At other corporations, internal auditors have been asked to pore over financial statements, assuring the soundness of the numbers — or ferreting out mistakes. Indeed, management at WorldCom claims that internal auditor Cynthia Cooper uncovered the accounting ploys that ultimately forced the company to lower its stated earnings for 2001 by $3 billion.

Remarkably, WorldCom management says Cooper and Glyn Smith, another member of the internal audit staff, directly contacted the chairman of the board’s audit committee, Max Bobbitt, to discuss what they had found.
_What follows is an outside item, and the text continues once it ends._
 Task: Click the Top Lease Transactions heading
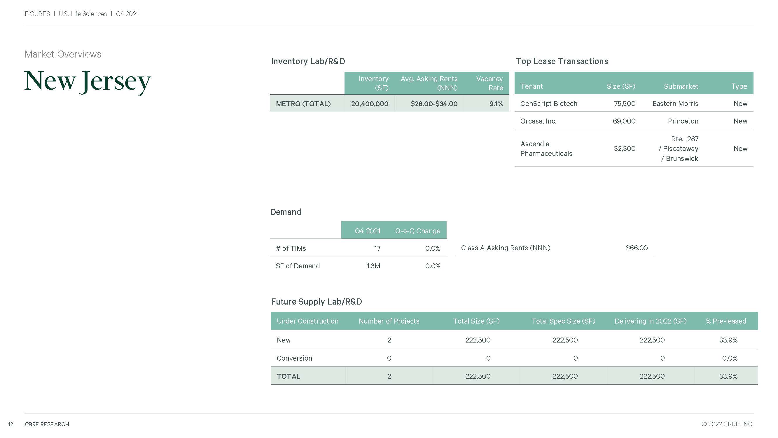tap(562, 61)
Bobbitt later had Cooper and Smith interview David Myers, then WorldCom’s controller, about the company’s treatment of payments to third-party vendors as expenses.

Some finance chiefs see internal audits as something of a sniff test for overly sophisticated accounting schemes. “If a corporation is engaging in activities beyond the understanding of the internal audit department, that’s a warning sign,” says Richard Marsh, CFO of FirstEnergy Corp., an Akron-based utility holding company. “If there’s that kind of a disconnect, it really weakens the control function.”

Edison Discovers the Audit

To beef up the function, reform advocates (among them, William Bishop of the Institute of Internal Auditors; David Richards, director of FirstEnergy’s internal auditing department and immediate past chairman of the IIA; and Dorothy Heyl, senior trial counsel for the Securities and Exchange Commission) say internal auditors must have direct links to audit committees. That way, they can report concerns without fear of reprisal from their bosses.

Of course, some companies have always allowed the head of internal audit a private audience with the audit committee. Members of the NYSE’s corporate accountability and listing standards committee think that the practice should be universal. In a June 6 report to the exchange’s board, the committee said internal auditors should meet separately with the audit committee at least every quarter.

And the SEC is forcing those relationships on some companies. In a settlement this past May, the SEC ordered Edison Schools Inc., based in New York, to improve its financial controls by creating an internal audit department. Edison Schools also agreed to promptly hire an internal audit director, who would periodically report to the audit committee. In its order, the SEC found that Edison, a for-profit manager of public schools, violated federal record-keeping laws by, among other things, failing to properly accelerate its recognition of losses relating to agreements with certain school districts.